Dataset entries
++++++++
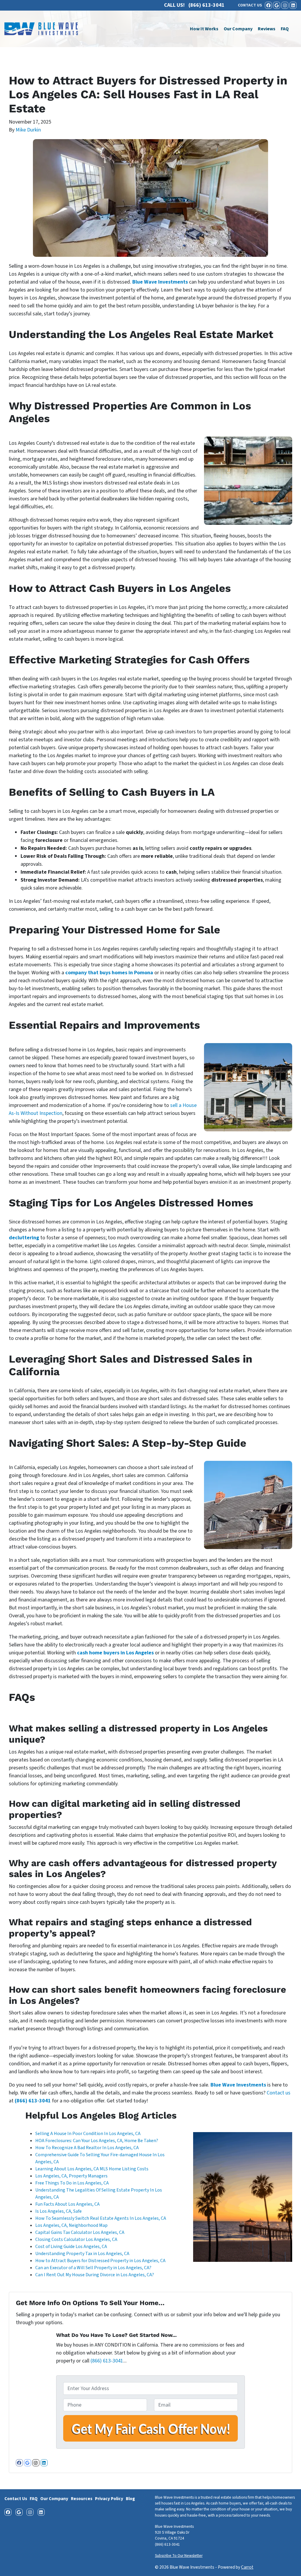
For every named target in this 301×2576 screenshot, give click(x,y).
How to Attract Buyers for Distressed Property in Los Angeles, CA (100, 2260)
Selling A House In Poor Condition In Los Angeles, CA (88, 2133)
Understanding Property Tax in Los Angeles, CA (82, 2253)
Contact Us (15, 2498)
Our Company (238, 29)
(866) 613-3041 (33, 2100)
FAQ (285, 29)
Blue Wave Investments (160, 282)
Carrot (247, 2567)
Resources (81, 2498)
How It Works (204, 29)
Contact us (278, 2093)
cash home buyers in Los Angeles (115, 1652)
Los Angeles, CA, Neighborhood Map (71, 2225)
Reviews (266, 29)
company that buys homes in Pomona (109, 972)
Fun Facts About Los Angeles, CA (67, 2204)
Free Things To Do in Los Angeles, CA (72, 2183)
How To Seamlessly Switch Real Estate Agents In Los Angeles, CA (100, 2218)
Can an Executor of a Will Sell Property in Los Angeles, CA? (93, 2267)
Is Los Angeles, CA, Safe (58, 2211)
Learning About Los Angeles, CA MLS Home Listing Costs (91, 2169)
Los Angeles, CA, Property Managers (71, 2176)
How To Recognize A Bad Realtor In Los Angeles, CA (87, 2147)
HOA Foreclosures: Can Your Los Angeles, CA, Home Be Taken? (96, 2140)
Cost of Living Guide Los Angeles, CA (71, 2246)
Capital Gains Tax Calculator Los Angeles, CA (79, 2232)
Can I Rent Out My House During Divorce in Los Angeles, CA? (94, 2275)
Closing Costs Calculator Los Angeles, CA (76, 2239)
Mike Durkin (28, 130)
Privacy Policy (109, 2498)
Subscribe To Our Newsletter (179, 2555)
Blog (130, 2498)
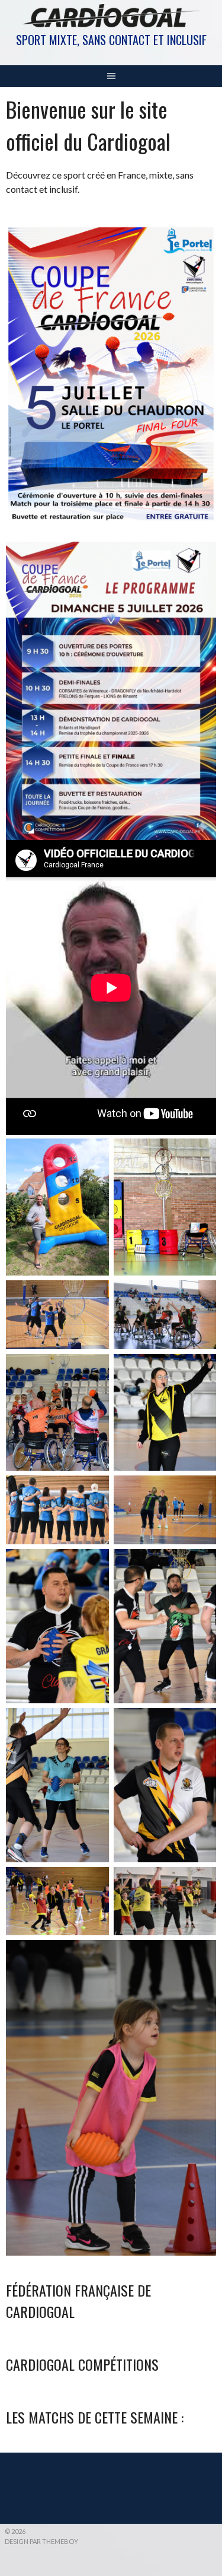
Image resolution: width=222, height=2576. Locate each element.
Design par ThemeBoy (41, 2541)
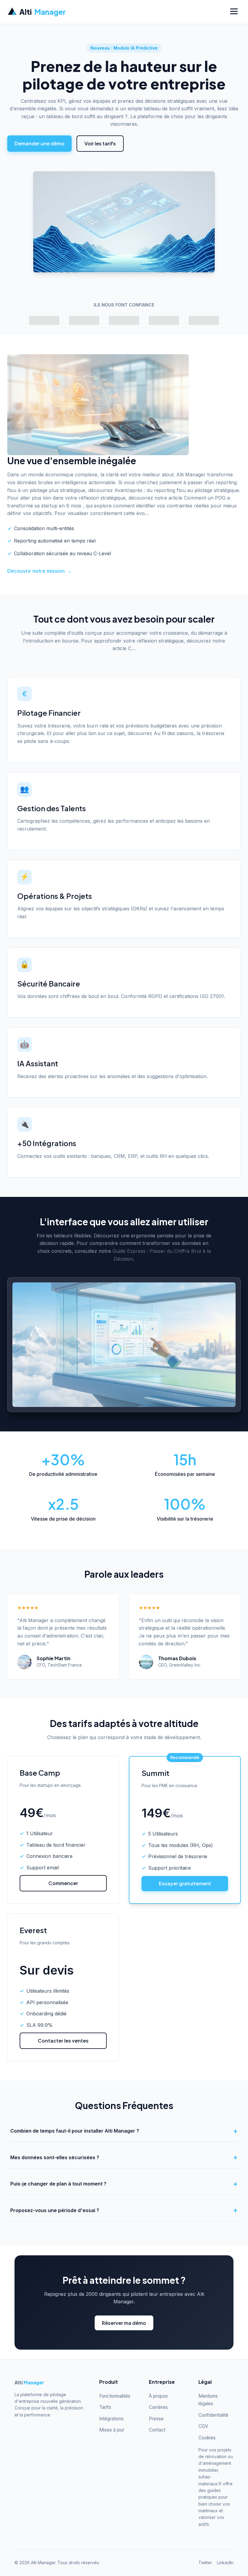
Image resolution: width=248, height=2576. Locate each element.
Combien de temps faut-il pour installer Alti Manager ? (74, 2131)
++++++++
== How to complete this task ==
Whenever "Costs" occurs in a line above, copy that line.

== Expected answer ==
Learning About Los Angeles, CA MLS Home Listing Costs (91, 2169)
Closing Costs Calculator Los Angeles, CA (76, 2239)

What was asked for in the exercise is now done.